Heartwood
Heartwood

Thought Leadership

You’re Not Alone in the Rubble

Michael Martin

Michael Martin

Founder & Engineering Lead · May 15, 2026 · 6 min read

You’re Not Alone in the Rubble

Eddie’s ears rang with the sound of the collapse. He was elbow deep in mud, dust, concrete, broken glass. His knuckles bled. Grabbing stones. Lifting them out of the rubble.

He heard a faint cry in the distance and something inside him came alive. Something inside him turned. That feeling of injustice. That pull toward action. It ignited him.

He dug faster. He felt like he wasn’t making progress. It was dark. The dust hadn’t settled.

But as it did, he looked west to the setting sun. And his eyes filled with hope.
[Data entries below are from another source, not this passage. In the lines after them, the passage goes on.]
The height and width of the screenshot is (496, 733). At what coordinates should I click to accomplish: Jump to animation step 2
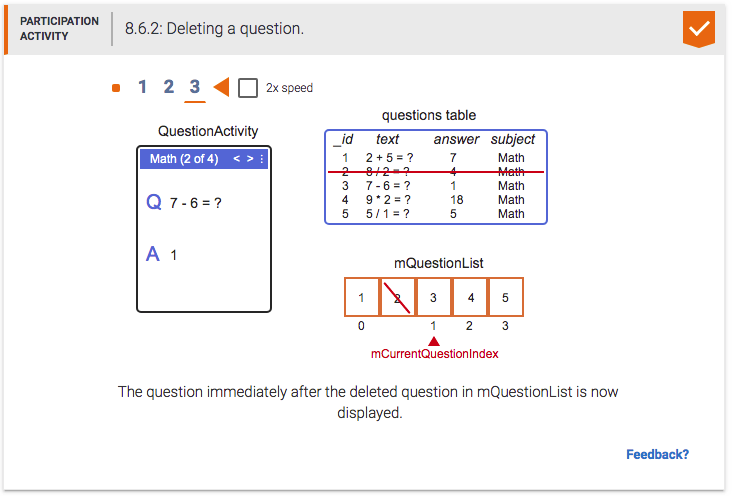(168, 87)
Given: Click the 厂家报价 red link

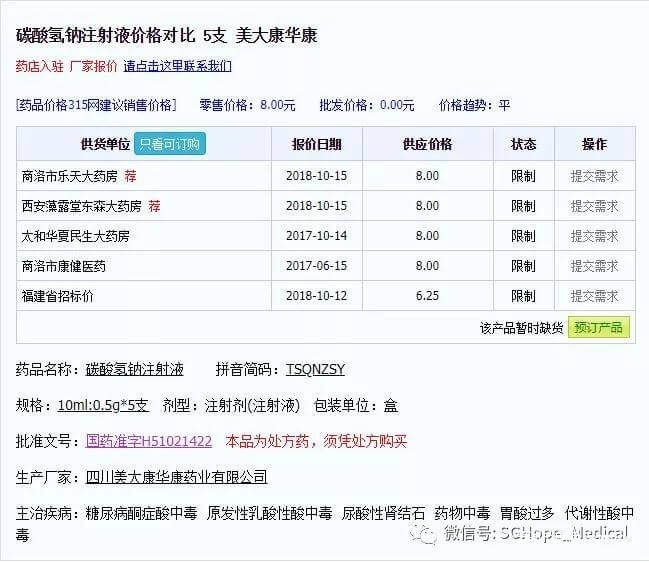Looking at the screenshot, I should (x=93, y=67).
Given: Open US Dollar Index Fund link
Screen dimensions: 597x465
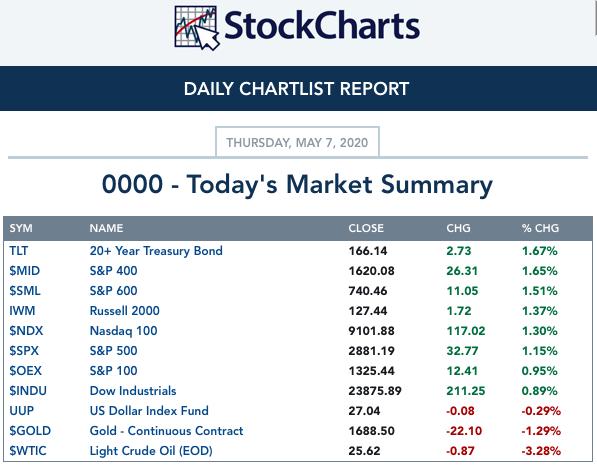Looking at the screenshot, I should 149,411.
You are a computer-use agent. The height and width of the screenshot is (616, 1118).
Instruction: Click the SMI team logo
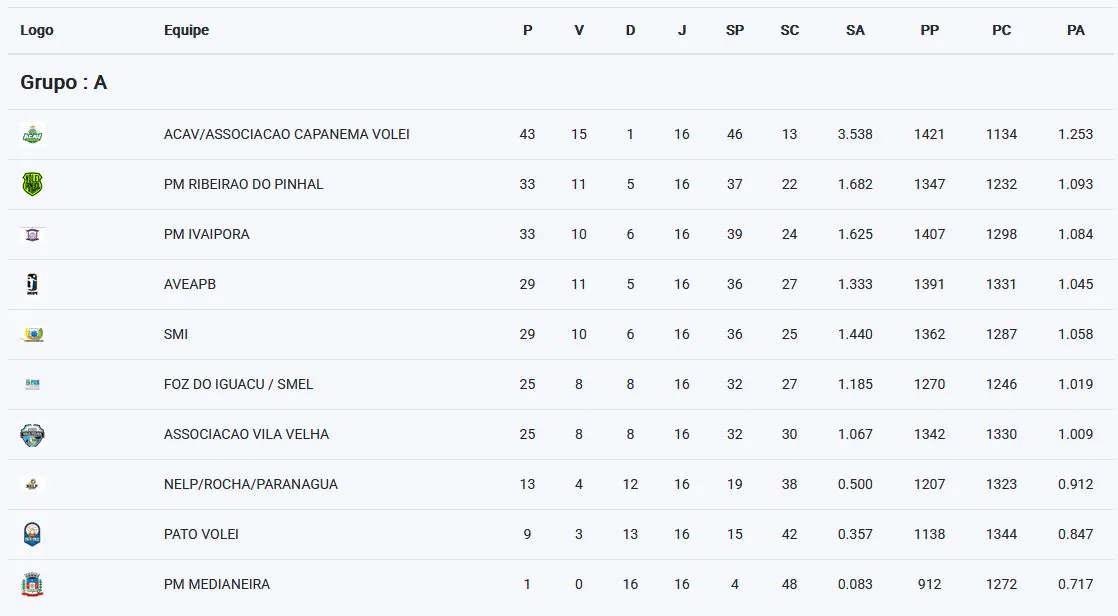pos(32,334)
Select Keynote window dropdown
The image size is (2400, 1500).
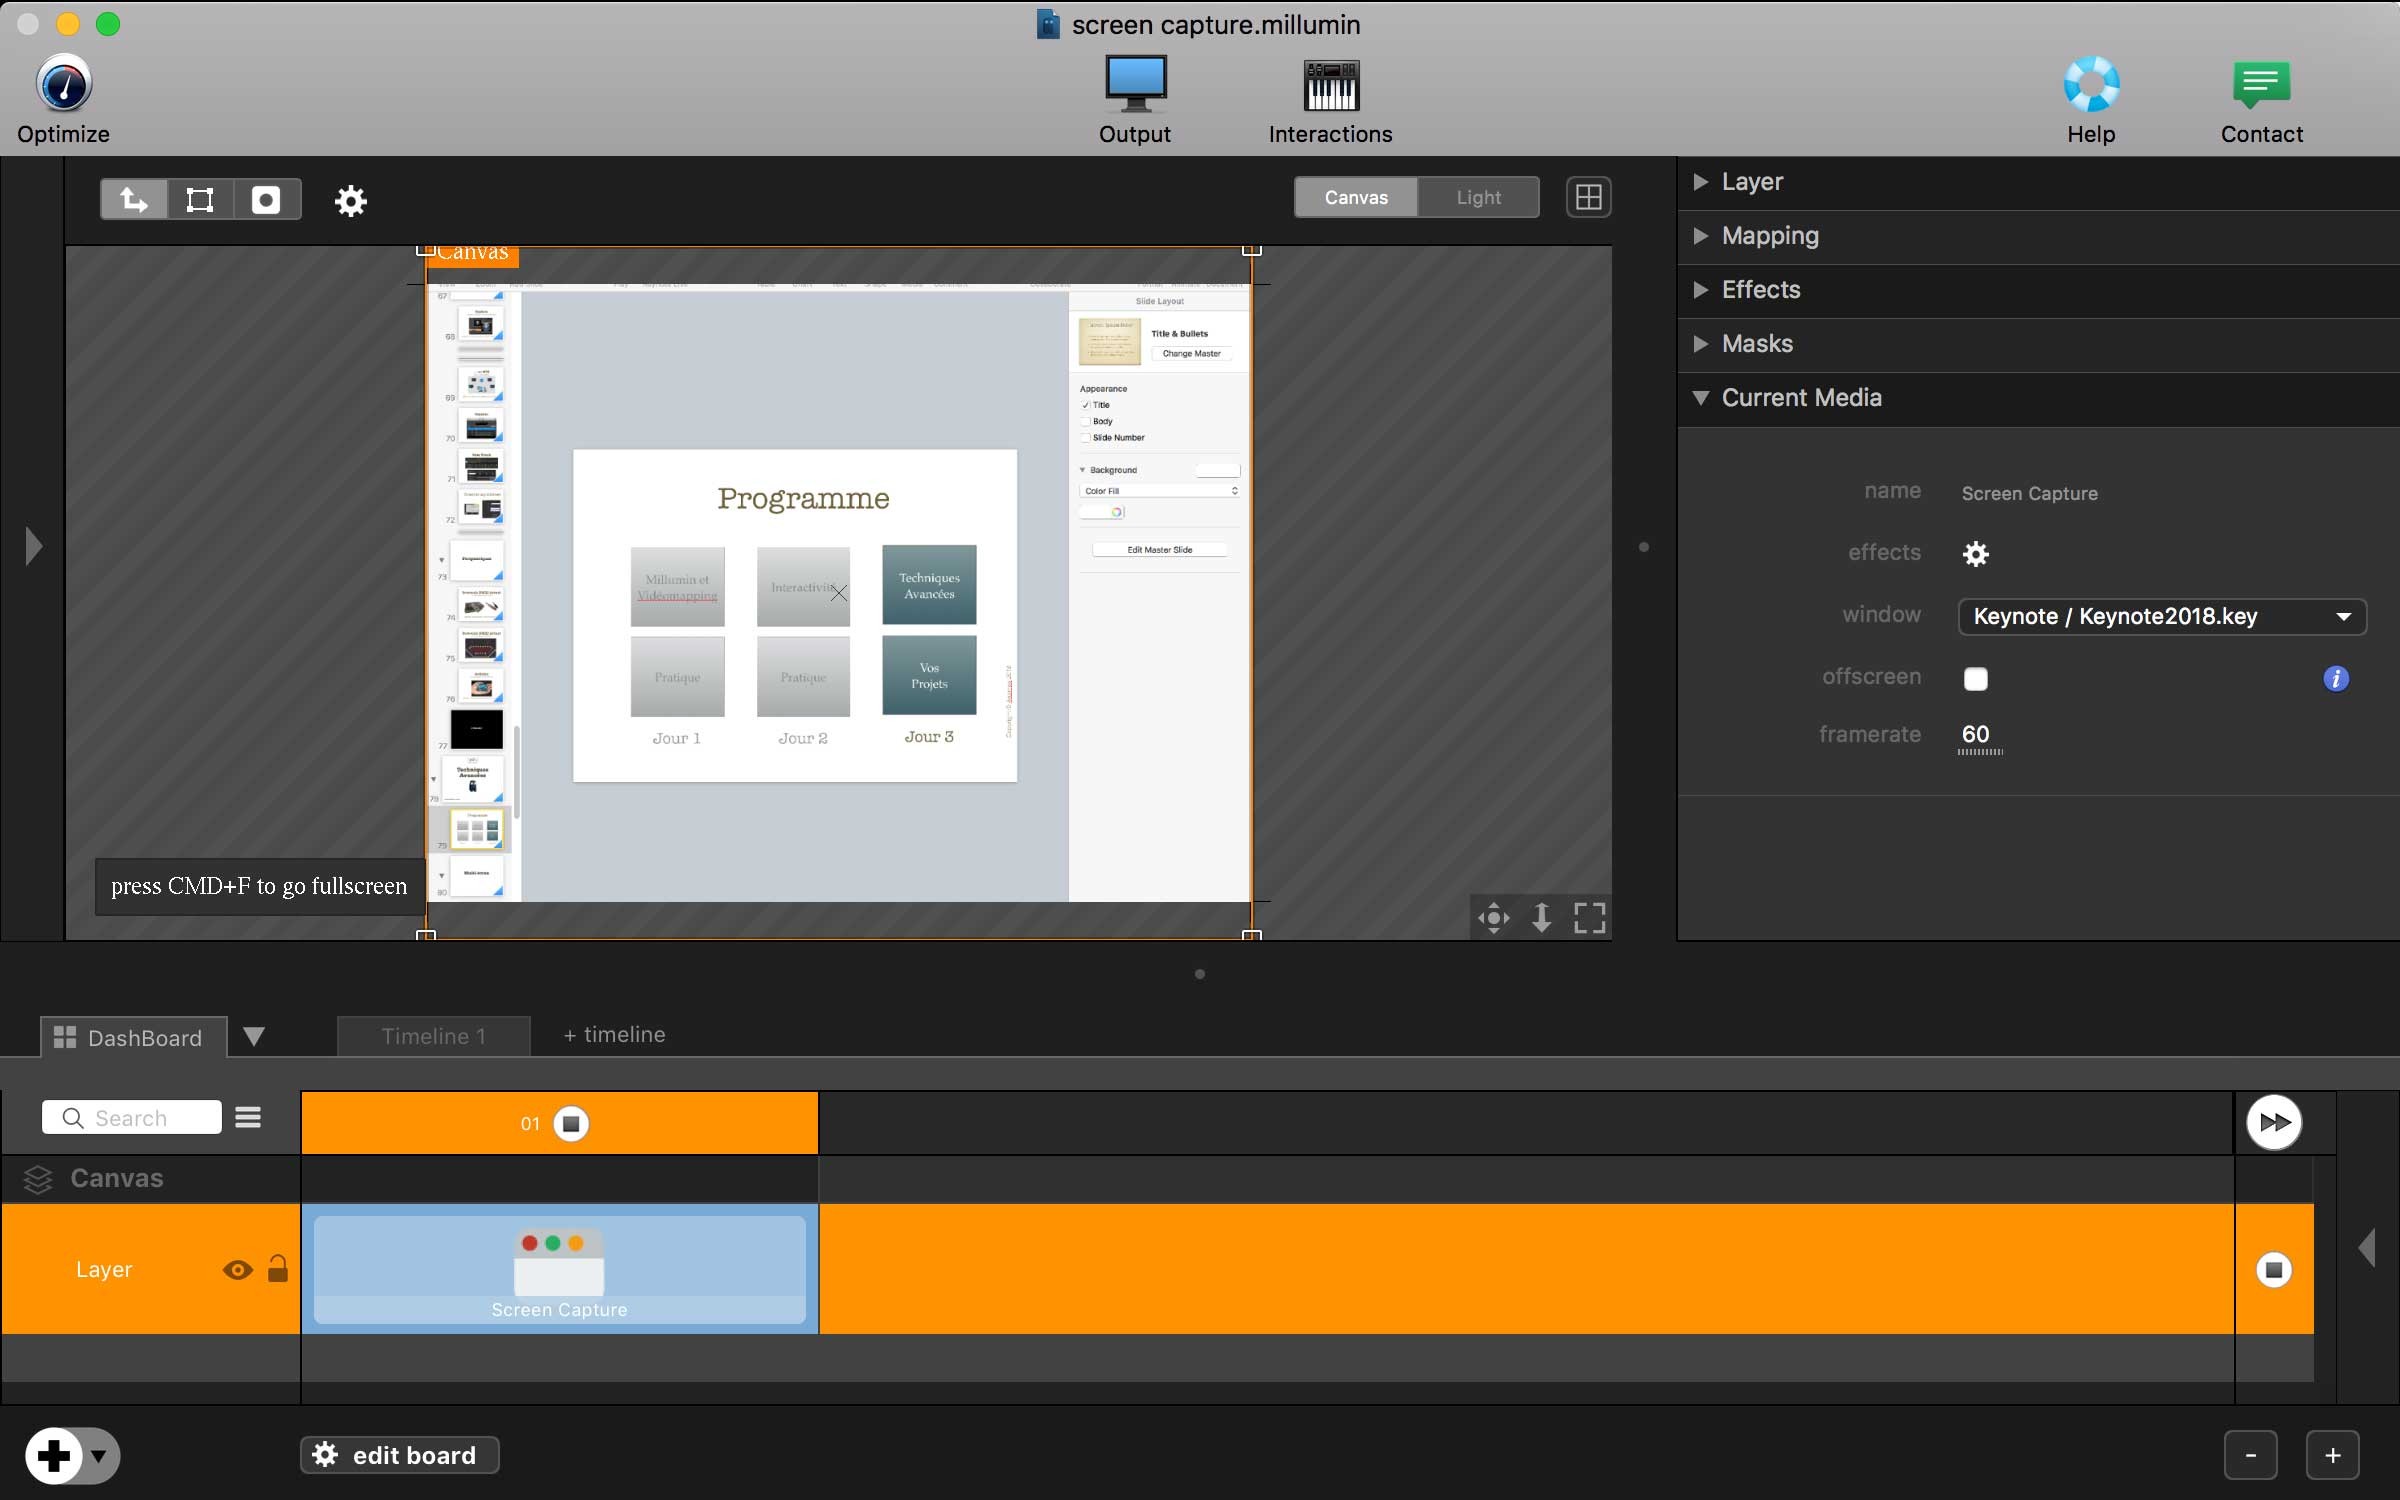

Because he saw silhouettes against the sunset. Dozens of people. With their hands in the dirt. With their hands in the rubble. Digging alongside him. Toward the same voices buried beneath the collapse.

He wasn’t alone.

That’s you. In your mission. Right now.

Maybe you’re digging toward a distant goal and nobody else seems to care. Maybe you’re in an organization where the mission resonates with you, but the constraints are real. Maybe you see injustice everywhere you look. Broken systems. People overlooked. Resources stretched thin. And something inside you says: this isn’t right. I have to do something about this.

But you look around and wonder. Am I the only one who sees this? Am I the only one who feels this?

Here’s what I want you to know.

You’re not.

But first, ask yourself. What voices do you hear? What signs in your organization, in your corner of the world, are calling you to get your hands dirty? What injustice. What broken thing. What cry in the distance. What are you hearing right now? And are you responding to it today?

If you are, look to your left. Look to your right. You’re probably not alone. There are other people hearing the same voices. Other people laboring in the same rubble. You just need to find them. Connect with them. Build alongside them.

You might be thinking: I’m not trained for this. I’m not equipped. This isn’t my job. I’m not a firefighter. I’m not a rescue worker. This isn’t my responsibility.

But the rubble in front of you is your responsibility. You can’t set the entire world right. You can set your corner of it. Your team. Your department. Your organization. Your corner of the world.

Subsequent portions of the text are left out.